A partir de Novembro desse ano, um aluno do Seminário Maior do Porto, ofereceu-se para colaborar com o sacerdote da Obra nas manhãs de domingo. Para além de participar na preparação e dinamização da Missa, no final, dava um curso de formação religiosa a jovens e adultos. Esse aluno brilhante, do melhor que o Seminário possuía, que todos os domingos se deslocava ao bairro, pondo o saber e entusiasmo apostólico ao serviço da Obra, chamava-se António Maria Bessa Taipa. De tal modo foi acolhido que, quando foi ordenado diácono, aquele núcleo de cristãos, a semente da futura paróquia de Nossa Senhora do Calvário, encheu a Sé Catedral, festejando a sua ordenação como se de um vizinho se tratasse. Na Missa do domingo seguinte, todos os comungantes quiseram ter o privilégio de receber Cristo das suas mãos jovens que tremiam de emoção. Foi uma festa!...

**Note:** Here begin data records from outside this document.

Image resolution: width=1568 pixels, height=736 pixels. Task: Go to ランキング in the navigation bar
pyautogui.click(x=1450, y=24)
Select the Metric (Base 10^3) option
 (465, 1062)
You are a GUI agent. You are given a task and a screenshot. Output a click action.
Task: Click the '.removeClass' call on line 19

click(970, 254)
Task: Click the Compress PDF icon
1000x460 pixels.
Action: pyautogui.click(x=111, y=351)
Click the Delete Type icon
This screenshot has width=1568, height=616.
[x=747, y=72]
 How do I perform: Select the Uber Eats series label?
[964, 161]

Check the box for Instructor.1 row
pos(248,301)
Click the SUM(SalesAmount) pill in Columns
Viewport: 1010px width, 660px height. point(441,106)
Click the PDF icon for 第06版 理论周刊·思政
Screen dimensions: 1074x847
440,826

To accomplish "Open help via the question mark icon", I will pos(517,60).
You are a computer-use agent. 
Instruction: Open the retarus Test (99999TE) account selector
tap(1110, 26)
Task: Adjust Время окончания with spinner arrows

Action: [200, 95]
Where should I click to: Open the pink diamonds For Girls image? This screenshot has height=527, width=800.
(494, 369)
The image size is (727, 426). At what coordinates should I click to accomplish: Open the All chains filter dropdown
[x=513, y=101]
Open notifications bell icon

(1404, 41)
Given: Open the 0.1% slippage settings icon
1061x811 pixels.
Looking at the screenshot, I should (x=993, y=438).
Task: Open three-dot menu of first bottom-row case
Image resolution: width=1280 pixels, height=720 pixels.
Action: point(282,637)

Esta comunhão de sentimentos foi ainda mais longe. Quando, no dia 15 de Agosto de 1966, foi ordenado Presbítero, a Comunidade do Cerco apresentou-se em peso na Sé para participar na ordenação sacerdotal de alguém a quem queria como pessoa da família. Num gesto de amizade e gratidão, o novo sacerdote convidou vários jovens para partilharem do almoço da sua “Missa Nova”, pedindo desculpa por não poder convidar toda a gente…Mais ainda, como sinal da sua estima pela Obra Diocesana, escolheu para pregar nessa “Primeira Missa”, em Freamunde, não um pregador afamado, mas sim o jovem sacerdote responsável pela Obra Diocesana com quem trabalhara no bairro do Cerco do Porto.

Em síntese
Atrevo-me a dizer que a escola/capela do bairro do Cerco, o primeiro local de cultura e de culto da “Obra dos Bairros”, terá sido a primeira “cátedra” onde o futuro Professor Catedrático deu as suas primeiras lições de Teologia, assim como a primeira “catedral” onde o futuro Bispo, pela primeira vez, proclamou a Palavra e distribuiu a Sagrada Comunhão.